-------- SOURCE DATA --------

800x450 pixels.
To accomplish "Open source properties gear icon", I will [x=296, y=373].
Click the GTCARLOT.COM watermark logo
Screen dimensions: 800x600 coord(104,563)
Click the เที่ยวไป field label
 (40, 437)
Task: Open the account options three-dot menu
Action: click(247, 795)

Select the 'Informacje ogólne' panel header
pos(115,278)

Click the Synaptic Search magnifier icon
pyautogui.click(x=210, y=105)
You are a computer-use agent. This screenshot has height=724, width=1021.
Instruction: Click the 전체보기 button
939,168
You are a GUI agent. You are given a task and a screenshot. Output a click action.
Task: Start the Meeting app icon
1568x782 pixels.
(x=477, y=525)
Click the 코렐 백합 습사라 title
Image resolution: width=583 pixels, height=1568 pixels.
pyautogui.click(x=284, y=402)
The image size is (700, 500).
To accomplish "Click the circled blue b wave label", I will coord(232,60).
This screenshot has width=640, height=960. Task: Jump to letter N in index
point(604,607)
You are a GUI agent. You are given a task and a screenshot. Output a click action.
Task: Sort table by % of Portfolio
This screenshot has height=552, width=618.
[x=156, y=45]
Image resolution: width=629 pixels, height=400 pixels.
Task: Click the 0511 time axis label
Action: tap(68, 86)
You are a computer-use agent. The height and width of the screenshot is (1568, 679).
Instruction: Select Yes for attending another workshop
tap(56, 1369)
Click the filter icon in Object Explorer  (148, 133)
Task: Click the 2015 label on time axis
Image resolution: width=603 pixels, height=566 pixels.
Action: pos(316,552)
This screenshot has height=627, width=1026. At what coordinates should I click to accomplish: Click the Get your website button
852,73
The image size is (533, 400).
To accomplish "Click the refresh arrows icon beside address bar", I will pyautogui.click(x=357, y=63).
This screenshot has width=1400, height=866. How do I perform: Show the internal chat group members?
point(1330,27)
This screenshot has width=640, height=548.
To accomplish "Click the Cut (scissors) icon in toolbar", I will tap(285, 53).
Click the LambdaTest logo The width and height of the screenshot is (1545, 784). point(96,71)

--------

- **YOUR GOAL**
Looking at the entries above, can you reproduce exactly the lines from the one that holds "You are a computer-use agent. This" through the one that holds "Task: Sort table by % of Portfolio", and only those?

- **RESPONSE AREA**
You are a computer-use agent. This screenshot has height=724, width=1021.
Instruction: Click the 전체보기 button
939,168
You are a GUI agent. You are given a task and a screenshot. Output a click action.
Task: Start the Meeting app icon
1568x782 pixels.
(x=477, y=525)
Click the 코렐 백합 습사라 title
Image resolution: width=583 pixels, height=1568 pixels.
pyautogui.click(x=284, y=402)
The image size is (700, 500).
To accomplish "Click the circled blue b wave label", I will coord(232,60).
This screenshot has width=640, height=960. Task: Jump to letter N in index
point(604,607)
You are a GUI agent. You are given a task and a screenshot. Output a click action.
Task: Sort table by % of Portfolio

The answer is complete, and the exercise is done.